Data entries
....................

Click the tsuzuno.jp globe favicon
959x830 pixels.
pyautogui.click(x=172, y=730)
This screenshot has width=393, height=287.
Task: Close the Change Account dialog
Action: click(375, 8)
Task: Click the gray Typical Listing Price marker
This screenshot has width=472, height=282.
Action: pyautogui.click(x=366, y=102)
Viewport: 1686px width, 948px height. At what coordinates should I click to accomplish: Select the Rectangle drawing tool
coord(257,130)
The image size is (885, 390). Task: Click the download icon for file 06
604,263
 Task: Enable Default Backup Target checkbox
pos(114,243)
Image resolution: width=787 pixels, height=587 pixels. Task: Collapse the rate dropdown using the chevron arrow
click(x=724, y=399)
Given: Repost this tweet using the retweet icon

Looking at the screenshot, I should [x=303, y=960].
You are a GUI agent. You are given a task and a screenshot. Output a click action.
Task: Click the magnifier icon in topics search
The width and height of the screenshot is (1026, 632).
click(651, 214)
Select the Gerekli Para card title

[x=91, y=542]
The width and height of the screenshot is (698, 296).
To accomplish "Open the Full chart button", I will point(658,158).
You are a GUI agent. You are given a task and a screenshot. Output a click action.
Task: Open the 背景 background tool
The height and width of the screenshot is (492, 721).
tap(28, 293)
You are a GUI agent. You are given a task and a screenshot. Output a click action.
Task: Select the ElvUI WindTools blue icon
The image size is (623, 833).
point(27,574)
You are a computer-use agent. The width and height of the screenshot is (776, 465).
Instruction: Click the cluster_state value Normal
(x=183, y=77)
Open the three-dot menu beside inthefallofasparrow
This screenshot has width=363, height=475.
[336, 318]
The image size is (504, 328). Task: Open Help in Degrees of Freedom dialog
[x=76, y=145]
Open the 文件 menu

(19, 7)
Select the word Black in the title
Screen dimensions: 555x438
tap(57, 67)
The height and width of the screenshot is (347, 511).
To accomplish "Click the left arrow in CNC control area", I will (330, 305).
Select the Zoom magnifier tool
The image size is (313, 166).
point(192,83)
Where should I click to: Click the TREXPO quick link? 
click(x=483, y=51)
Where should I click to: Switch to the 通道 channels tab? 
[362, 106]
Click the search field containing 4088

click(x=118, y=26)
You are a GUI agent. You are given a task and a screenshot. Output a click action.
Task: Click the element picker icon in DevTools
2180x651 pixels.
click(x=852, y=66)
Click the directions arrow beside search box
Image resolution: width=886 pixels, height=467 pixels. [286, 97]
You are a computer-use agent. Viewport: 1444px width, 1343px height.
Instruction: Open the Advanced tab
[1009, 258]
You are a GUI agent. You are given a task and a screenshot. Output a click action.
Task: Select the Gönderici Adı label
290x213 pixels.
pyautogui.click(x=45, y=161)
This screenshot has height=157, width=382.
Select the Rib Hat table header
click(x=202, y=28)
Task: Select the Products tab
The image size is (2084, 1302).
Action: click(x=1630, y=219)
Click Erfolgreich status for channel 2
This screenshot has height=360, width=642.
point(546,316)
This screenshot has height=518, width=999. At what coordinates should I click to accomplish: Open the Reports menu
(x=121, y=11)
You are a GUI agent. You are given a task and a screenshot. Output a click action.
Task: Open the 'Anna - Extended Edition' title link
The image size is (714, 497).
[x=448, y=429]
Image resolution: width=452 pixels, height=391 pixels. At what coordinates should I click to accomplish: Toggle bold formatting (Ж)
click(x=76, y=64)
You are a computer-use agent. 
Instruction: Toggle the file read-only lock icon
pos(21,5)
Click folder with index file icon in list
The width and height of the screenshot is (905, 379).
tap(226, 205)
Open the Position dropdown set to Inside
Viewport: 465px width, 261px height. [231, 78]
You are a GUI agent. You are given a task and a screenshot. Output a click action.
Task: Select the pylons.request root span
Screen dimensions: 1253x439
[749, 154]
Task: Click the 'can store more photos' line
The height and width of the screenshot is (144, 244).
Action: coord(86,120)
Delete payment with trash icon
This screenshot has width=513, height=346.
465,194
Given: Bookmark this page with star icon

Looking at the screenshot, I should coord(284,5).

....................

Copy every one of the items above without changing a single character.

■ Answer for the task
Click the tsuzuno.jp globe favicon
959x830 pixels.
pyautogui.click(x=172, y=730)
This screenshot has width=393, height=287.
Task: Close the Change Account dialog
Action: click(375, 8)
Task: Click the gray Typical Listing Price marker
This screenshot has width=472, height=282.
Action: pyautogui.click(x=366, y=102)
Viewport: 1686px width, 948px height. At what coordinates should I click to accomplish: Select the Rectangle drawing tool
coord(257,130)
The image size is (885, 390). Task: Click the download icon for file 06
604,263
 Task: Enable Default Backup Target checkbox
pos(114,243)
Image resolution: width=787 pixels, height=587 pixels. Task: Collapse the rate dropdown using the chevron arrow
click(x=724, y=399)
Given: Repost this tweet using the retweet icon

Looking at the screenshot, I should [x=303, y=960].
You are a GUI agent. You are given a task and a screenshot. Output a click action.
Task: Click the magnifier icon in topics search
The width and height of the screenshot is (1026, 632).
click(651, 214)
Select the Gerekli Para card title

[x=91, y=542]
The width and height of the screenshot is (698, 296).
To accomplish "Open the Full chart button", I will point(658,158).
You are a GUI agent. You are given a task and a screenshot. Output a click action.
Task: Open the 背景 background tool
The height and width of the screenshot is (492, 721).
tap(28, 293)
You are a GUI agent. You are given a task and a screenshot. Output a click action.
Task: Select the ElvUI WindTools blue icon
The image size is (623, 833).
point(27,574)
You are a computer-use agent. The width and height of the screenshot is (776, 465).
Instruction: Click the cluster_state value Normal
(x=183, y=77)
Open the three-dot menu beside inthefallofasparrow
This screenshot has width=363, height=475.
[336, 318]
The image size is (504, 328). Task: Open Help in Degrees of Freedom dialog
[x=76, y=145]
Open the 文件 menu

(19, 7)
Select the word Black in the title
Screen dimensions: 555x438
tap(57, 67)
The height and width of the screenshot is (347, 511).
To accomplish "Click the left arrow in CNC control area", I will (330, 305).
Select the Zoom magnifier tool
The image size is (313, 166).
point(192,83)
Where should I click to: Click the TREXPO quick link? 
click(x=483, y=51)
Where should I click to: Switch to the 通道 channels tab? 
[362, 106]
Click the search field containing 4088

click(x=118, y=26)
You are a GUI agent. You are given a task and a screenshot. Output a click action.
Task: Click the element picker icon in DevTools
2180x651 pixels.
click(x=852, y=66)
Click the directions arrow beside search box
Image resolution: width=886 pixels, height=467 pixels. [286, 97]
You are a computer-use agent. Viewport: 1444px width, 1343px height.
Instruction: Open the Advanced tab
[1009, 258]
You are a GUI agent. You are given a task and a screenshot. Output a click action.
Task: Select the Gönderici Adı label
290x213 pixels.
pyautogui.click(x=45, y=161)
This screenshot has height=157, width=382.
Select the Rib Hat table header
click(x=202, y=28)
Task: Select the Products tab
The image size is (2084, 1302).
Action: click(x=1630, y=219)
Click Erfolgreich status for channel 2
This screenshot has height=360, width=642.
point(546,316)
This screenshot has height=518, width=999. At what coordinates should I click to accomplish: Open the Reports menu
(x=121, y=11)
You are a GUI agent. You are given a task and a screenshot. Output a click action.
Task: Open the 'Anna - Extended Edition' title link
The image size is (714, 497).
[x=448, y=429]
Image resolution: width=452 pixels, height=391 pixels. At what coordinates should I click to accomplish: Toggle bold formatting (Ж)
click(x=76, y=64)
You are a computer-use agent. 
Instruction: Toggle the file read-only lock icon
pos(21,5)
Click folder with index file icon in list
The width and height of the screenshot is (905, 379).
tap(226, 205)
Open the Position dropdown set to Inside
Viewport: 465px width, 261px height. [231, 78]
You are a GUI agent. You are given a task and a screenshot. Output a click action.
Task: Select the pylons.request root span
Screen dimensions: 1253x439
[749, 154]
Task: Click the 'can store more photos' line
The height and width of the screenshot is (144, 244).
Action: coord(86,120)
Delete payment with trash icon
This screenshot has width=513, height=346.
465,194
Given: Bookmark this page with star icon

Looking at the screenshot, I should coord(284,5).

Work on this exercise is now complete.